Discussion in 'The Hokey Ass Message Board' started by 34Larry, Oct 2, 2017.

  1. 34Larry
    Joined: Apr 25, 2011
    Posts: 304

    34Larry
    Member

    Well I am not well up on automatic tranny's, well that's a lie, cause I ain't up in the slightest on automatic tranny's. So when getting some ecumacation on line about fluid level in my B&M 727, I keep reading about the qt. quantity in the torque converter and how it effects qt. quantity in the trans over all. I'm assuming that the tq. fills at a slower rate and is filled from within the case which seems obvious enough, or fills when the trans is put in gear. Ok so far??? So now the idiot question: When I drop the plug from the pan and drain it, will that also drain the tq as fast as it does the case? I'd prefer not to drain the tq if possible. And I'm assuming that if that is at all possible (possibly because the tq drains so much slower) and the pan can be plugged off when say three or four qts. measured out, or will the draining slow way down.
    The real crux of this problem is I'm having a hell of a time with knowing when the damned thing is full or over full.
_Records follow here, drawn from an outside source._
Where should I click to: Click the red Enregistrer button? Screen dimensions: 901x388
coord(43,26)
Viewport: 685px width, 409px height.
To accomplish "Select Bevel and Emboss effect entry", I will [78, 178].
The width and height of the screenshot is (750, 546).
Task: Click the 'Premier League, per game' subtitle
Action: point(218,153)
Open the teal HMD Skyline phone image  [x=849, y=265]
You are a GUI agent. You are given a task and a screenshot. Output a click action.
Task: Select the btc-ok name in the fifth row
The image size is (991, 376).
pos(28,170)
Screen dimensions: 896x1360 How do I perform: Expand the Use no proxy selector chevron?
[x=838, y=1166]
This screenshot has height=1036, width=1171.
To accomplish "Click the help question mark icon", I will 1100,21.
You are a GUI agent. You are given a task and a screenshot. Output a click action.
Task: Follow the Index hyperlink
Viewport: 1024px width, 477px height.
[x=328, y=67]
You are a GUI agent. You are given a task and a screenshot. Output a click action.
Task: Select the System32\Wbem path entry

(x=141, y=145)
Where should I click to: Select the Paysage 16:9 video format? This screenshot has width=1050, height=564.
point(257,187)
I installed a Lokar tranny fill and stick.
    I could hardly read where it was on the stick so I painted it flat black on the end and that helped some and now I think it is over full so I'm going to drain the pan and start all over.
    I know this sounds like a damned fool question and sounds even worse for someone who is supposed to know what the hell your doing, even in rereading it, but what can I say??
    Thanks for your help, next I ask about adjusting hydraulic lifters and the best way that is accomplished in my 331. I have of course have done this, but have been told it can be done on two cylinders at a time.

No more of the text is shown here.